Through trial and error, DNA’s descendants got really, really good at making babies.
A crucial key of a cell’s replication was it’s ability to fix its own internal errors before moving on. Cells and DNA are not only self-replicating, but self-repairing. A cell must get its own house in order before it is in any condition to go conquer the world or obtain any more power. If it has damaged, missing, or disordered organelles or nucleotides, it gets sick and can’t replicate.

At it’s core, each single cell requires homeostasis. Early life forms evolved to first have their own molecules in balance, before they could go light up the world.
And they did.
Life spread everywhere. The pattern of self-repair that DNA started became the way of all life and the evolutionary mandate.

Be healthy and in near-perfect stable order, or you will die. (Okay, so you’ll die anyways, but if you’re healthy, you get to make babies first.)
DNA is a freaking pro. The worst replication error rate we have found in human DNA is only 1 error out of 100 nucleotides, and it can be as little as 1 in 1 billion.[1]

To survive the chaos, nature kept busy all these years evolving backup plans and redundancies to get the entire organism stabilized if something was off. It wasn’t only DNA that had to self-balance. It was every living thing scaled on it.
Every cell has to figure out how to repair damage. Every tissue has to figure out how to heal. Every organ and system and organism spent 3 billion years of life and death becoming what many doctors call “self-healing organisms.”
Homeostasis-finders.
Balance-keepers.
Chaos/Order balancers.
With every warm-blooded mammal, an impossibly complex interconnection of hormones, trip sensors, temperature regulators and balancing mechanisms like cochlea and growth hormones and brain-muscle synaptic patterns and oxygen-based heart rate response systems and blood clotting chemicals.
Life is balance built on top of balance on top of balance.

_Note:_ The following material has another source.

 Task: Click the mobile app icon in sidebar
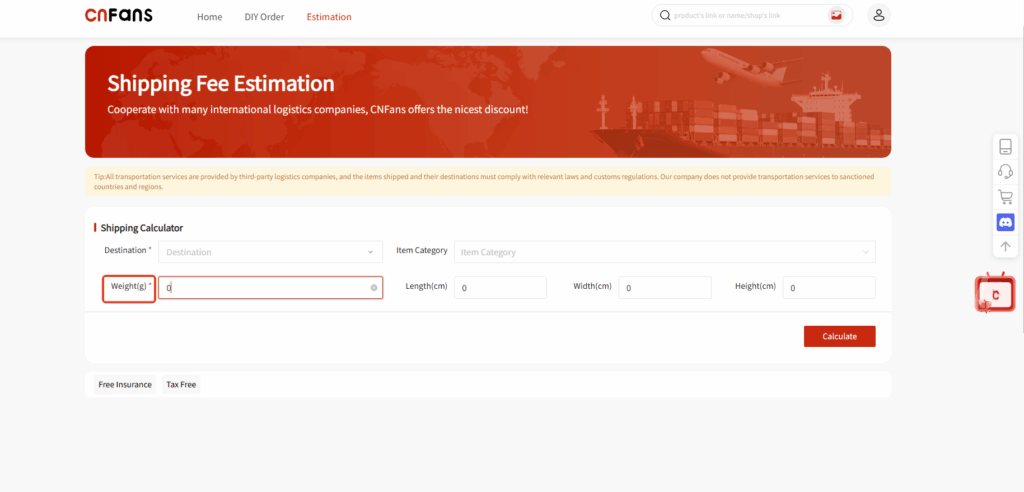coord(1005,146)
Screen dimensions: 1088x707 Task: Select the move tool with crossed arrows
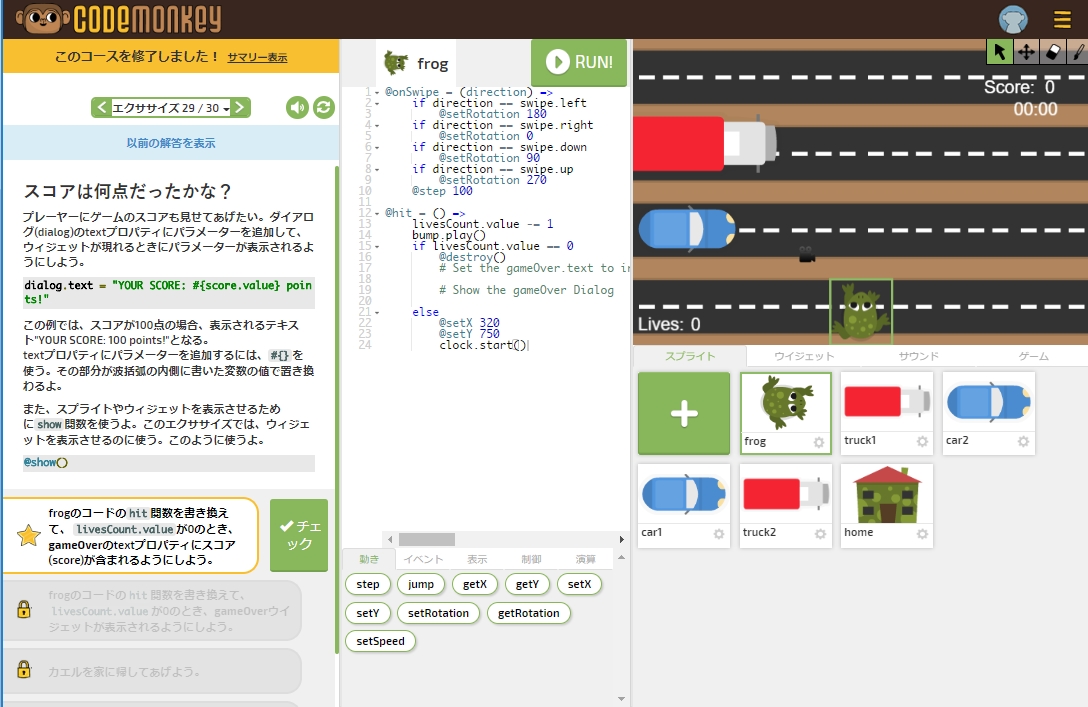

And why wouldn’t it be? Every generation was just another contest with chaos – a slug fest of back and forth shots.



If order didn’t adapt to the punches that the random chaotic environments of nature threw at it, we would have all been extinct a long time ago. The wild earth was too difficult of a puzzle to solve, because there are millions of different ways to die in the wild. She was a contestant that would not be easily beaten. That’s why 99.9% of all species in history are currently extinct. The winners were only those with the utmost amount of balance that creates the utmost amount of adaptation.

All of us live constantly on the thin skin of where chaos and order meet. We are all Goldilocks creatures, with built in mechanisms and inner systems that challenge our own systems–

– like coevolving left and right brain hemispheres, coevolving adrenaline and noradrenaline, or coevolving sympathetic and parasympathetic nervous systems.
Homeostasis was the only way we could consistently defeat the chaos.
And with every success, we Ordered ones made our way and ventured out to gain more power – only to meet more chaos.